15 There may be unnamed padding at the end of a structure or union.

How to add an array to a bitfield struct?

I tried to use bit fields in a struct for some values which only need one or two bits instead of a whole byte.
My code is:
struct s_rdata {
signed int p0:28;
signed int p1:28;
signed int p2:28;
unsigned int d0:17;
unsigned int d1:17;
unsigned int d2:17;
unsigned char data1:1;
unsigned char data2:1;
} rdata;
So, you might see that there are variables named p0 - p2, d0 - d2 and data1 - data2.
I'd now like to have those in an array. However, none of this lines does work:
signed int p[3]:28;
signed int p:28[3];
Can't I add an array to a bitfield list, an array of signed int only needing 28 bits per entry?

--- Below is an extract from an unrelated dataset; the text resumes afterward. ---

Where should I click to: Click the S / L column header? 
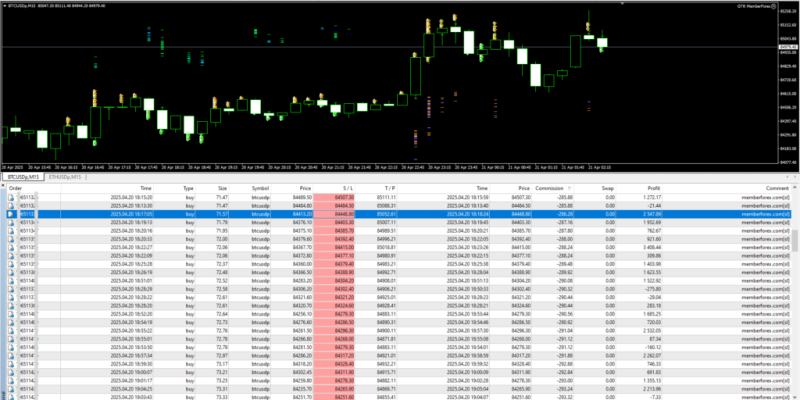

No, you cannot have an array of bitfields, nor a bitfield whose base type is an array type. The latter doesn't even make sense. The former would be counter-productive, as you would lose any space efficiency gained by using bitfields in the first place.
You can have an array of a structs with a single bitfield member:
struct container {
signed int bitfield:7;
} array[3];
but again, you would lose any space efficiency associated with the bitfield use.

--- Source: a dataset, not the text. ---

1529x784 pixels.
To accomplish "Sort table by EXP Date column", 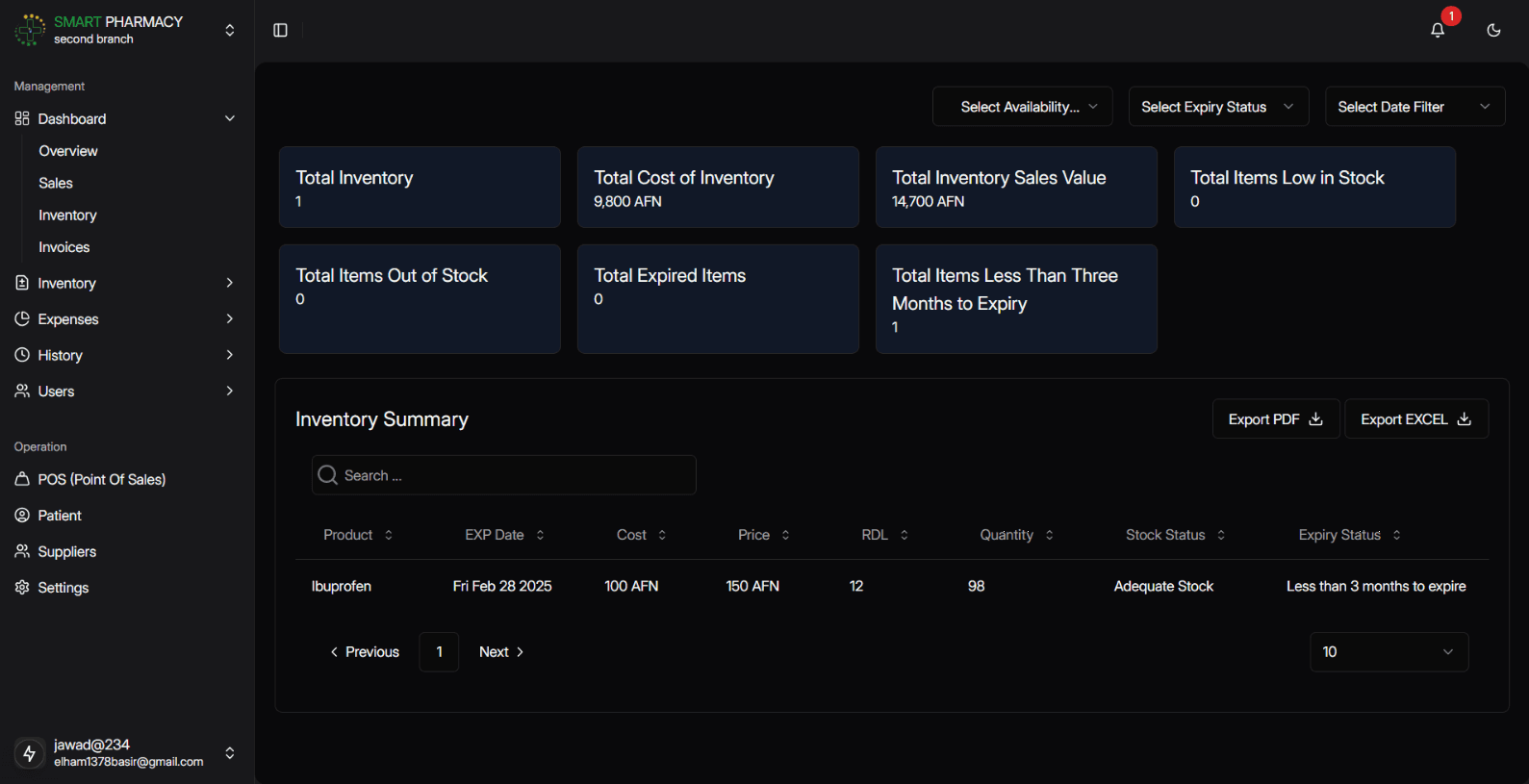I will click(503, 535).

You can create an array of any struct type, of course, including those with multiple bitfield members. In that case, you may achieve some internal space efficiency within the individual structures, but you will likely see padding at the end of each one that reduces the overall space efficiency of the array.

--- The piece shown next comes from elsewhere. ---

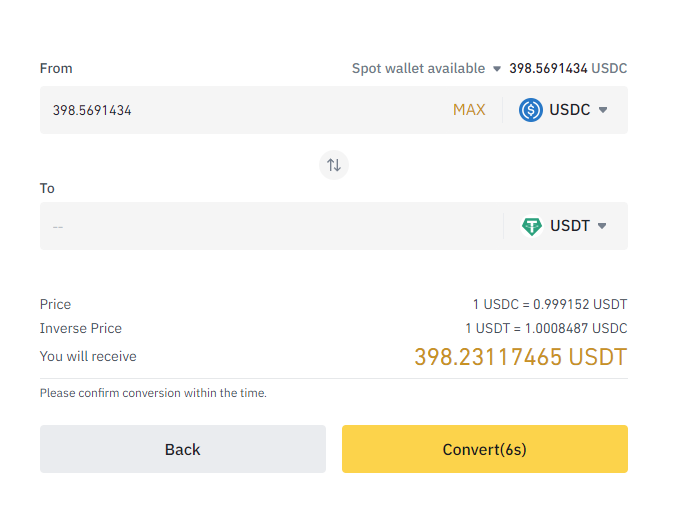Open the USDT currency dropdown arrow
The image size is (681, 532).
coord(602,226)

Ultimately, unless your program's memory consumption is excessive for its target environment, I strongly recommend that you forget about bitfields. They will complicate your life for an uncertain gain of uncertain importance, and that gain will likely be offset by a performance degradation (of uncertain magnitude and importance).
Should you eventually decide that the program really is using too much memory, then be certain to test any change you make to see how much improvement it yields, and at what cost.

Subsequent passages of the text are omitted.